Les mots de Rama

Rama Yade a du chic. Pas seulement pour son goût pour les fonds de teint et les tenues de jeune fille post-pubère à la mode classe-tailleur. Mais aussi pour les formules et les mots pour évoquer, qualifier, analyser, commenter…certaines situations. Ainsi, dans ce registre, on se souvient de son fameux « la France n’est pas un paillasson sur lequel un dirigeant, terroriste ou non, peut venir s’essuyer les pieds du sang de ses forfaits », balancé au sujet de la venue en France au début du mois de décembre 2007. Ouah. La formule choc, qui, en ce temps-là, fit couler beaucoup d’encre et de salive. Je ne listerai pas ici d’autres interventions de la ministresse française des Droits de l’homme; la liste serait trop longue.

Mais sa dernière sortie en date a retenue mon attention. Evoquant la couverture médiatique de la vie privée du président Sarkozy, elle a traité les journalistes de CHAROGNARDS. « Ce qui me frappe c’est l’extrême violence des attaques contre le président de la République. Des attaques personnelles, ciblées, que je trouve indignes et infamantes (…) On a l’impression de voir des charognards qui ont humé l’odeur de leur proie et qui fondent sur lui et qui s’acharnent », a t-elle déclaré à la radio RTL il y a quelques jours. Poursuivant dans sa lancée, elle a même parlé de « chasse à l’homme ».

Il n’est pas nécessaire de faire une étude ni stylistique, ni sémantique de ces propos pour en voir la virulence et la gravité. Il est à peu près sûr que, quand elle les a prononcés, Mme Yade devait être très remontée, très fâchée. J’ose croire que, c’est cette colère, cette fâcherie qui l’ont conduit à de propos aussi déplacés. Car, pour en vouloir à ce point à la presse (elle qui l’a faite d’ailleurs et l’a en grande partie propulsée là où elle est), et sur un sujet qui ne la concerne même pas directement (le président est suffisamment grand pour répondre à ceux qui s’en prennent à lui, en témoigne les procès qu’il a intentés ces derniers temps contre certains médias), elle devait en avoir gros sur le coeur.

On aurait pu ne pas lui en vouloir si elle n’était pas coutumière de ce genre d’excès de langage. Pour s’en justifier, elle se réfugie souvent derrière son « franc-parler ». Soit. Mais ce « franc-parler » exclut-il les mesures de bon sens? Altère t-il son jugement au point où ses propos soient toujours excessifs, à tel point que certains de ces collègues et amis du gouvernement s’en désolidarisent? Assurément pas.

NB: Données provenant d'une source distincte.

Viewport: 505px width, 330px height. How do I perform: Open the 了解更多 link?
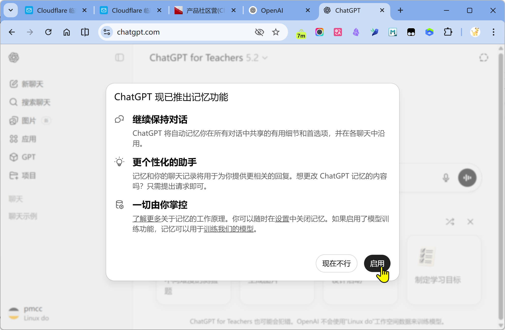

Rama Yade a sans doute été (et continue t-elle de l’être d’ailleurs) bercé par ces commentaires qui faisaient d’elle la benjamine du gouvernement (Le président et le PM ne le disent-ils pas assez souvent?). Elevée à l’africaine, elle sait aussi qu’on passe souvent beaucoup de caprices et de bêtises aux benjamins. Est-ce parce qu’elle sait que MM Sarkozy et Fillon la savent comme benjamine (et aussi une « gamine »?), et semblent être moins exigeant avec elle, qu’elle use et abuse d’un langage parfois très peu convenant? Si elle pense cela, et en joue, elle ne perd rien pour attendre le retour du bâton. Car, comme souvent dans ces cas, quand fini l’Etat de grâce, les « représailles » sont graves et douloureuses.

Rama Yade a certainement beaucoup de qualités à faire valoir, que des propos idiots comme ceux qu’elle a lancés envers les journalistes sur RTL. Elle espère aussi certainement mener une longue carrière politique dans ce pays. Si elle a bien lu ses manuels d’histoire politique, ou même tout simplement les journaux, elle doit donc savoir que, quand on se montre aussi malveillant envers les gens, on ouvre ni plus ni moins une boîte à pandore qu’on aura du mal à refermer. En d’autres termes, en s’attaquant de manière aussi grossière aux journalistes, comme aux élus d’opposition ou à tout autre personne, on s’expose, du moins à une vendetta, sinon à une réplique parfois franche ou discrète de ceux qu’on a attaqués. Les journalistes ne la louperont donc pas à la première occasion venue. Et, à ce moment-là, elle verra sans doute à quoi doivent ressembler des « charognards ». 

Les mots en français ont un sens (plusieurs même). Quand on les utilise on en mesure la portée. Visiblement, ce n’est pas la préoccupation première de MMe Yade ces derniers temps. C’est bien dommage, car, à son tour, elle fera sans doute face à une salve de propos similaires, où l’injure le disputera au grossier et au « malveillant ».